5. Discussion and implications
5.1 Implications for academic research
Despite typical limitations of qualitative research, the findings make four contributions to the academic research. First, the findings reveal that companies can achieve three distinct strategic objectives: rapid sales growth in the market development, market share expansion and new market creation in the maturity phase of the product lifecycle. The first strategic objective extends previous arguments that only under uncertain maintenance and high product cost conditions will companies offer PPU services. Six cases actually deploy PPU services for rapid sales growth during the market development, even if product and service costs are relatively low and very certain.
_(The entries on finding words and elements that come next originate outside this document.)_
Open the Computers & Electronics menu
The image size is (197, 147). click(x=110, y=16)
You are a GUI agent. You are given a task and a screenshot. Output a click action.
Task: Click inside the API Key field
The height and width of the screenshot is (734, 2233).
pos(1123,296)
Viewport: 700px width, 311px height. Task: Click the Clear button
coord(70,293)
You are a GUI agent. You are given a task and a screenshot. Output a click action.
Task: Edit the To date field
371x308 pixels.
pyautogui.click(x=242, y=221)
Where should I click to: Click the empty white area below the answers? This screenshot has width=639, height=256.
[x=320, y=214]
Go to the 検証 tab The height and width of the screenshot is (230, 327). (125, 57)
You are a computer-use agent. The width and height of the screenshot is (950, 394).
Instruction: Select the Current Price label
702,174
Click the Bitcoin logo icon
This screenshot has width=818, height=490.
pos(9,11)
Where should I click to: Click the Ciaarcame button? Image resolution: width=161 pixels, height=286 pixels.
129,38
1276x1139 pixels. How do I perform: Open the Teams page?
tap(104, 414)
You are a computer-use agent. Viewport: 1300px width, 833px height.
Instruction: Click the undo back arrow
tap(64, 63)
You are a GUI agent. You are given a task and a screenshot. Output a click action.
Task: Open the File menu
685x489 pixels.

In addition, companies in the market development phase are argued to mostly rely on services improving product sales and ensuring product functionality, with PPU services being one option in the service offering. The results suggest that PPU services could actually dominate the service offerings and replace other services completely (Cusumano et al., 2015).
Interestingly, expanding market share is in line with claims that PPU services attract new customer segments (Cusumano et al., 2015; Sundin and Bras, 2005). The strategic objective on new market creation links PPU services to the argument that strategic innovations reshape the existing business model, opening-up uncontested markets, and creating a leap in customer value (Christensen et al., 2002; Matthyssens and Vandenbempt, 2008). Overall, these insights offer systematic evidence on strategic objectives of PPU services. Future research can investigate companies that focus on one objective rather than multiple ones. It would be also useful to investigate how these strategic objectives contribute to the overarching goal of PPU services increasing sustainability (e.g. more sensible consumption, more resource-efficient product design) (Bocken et al., 2014; Manzini and Vezzoli, 2003; Williams, 2007).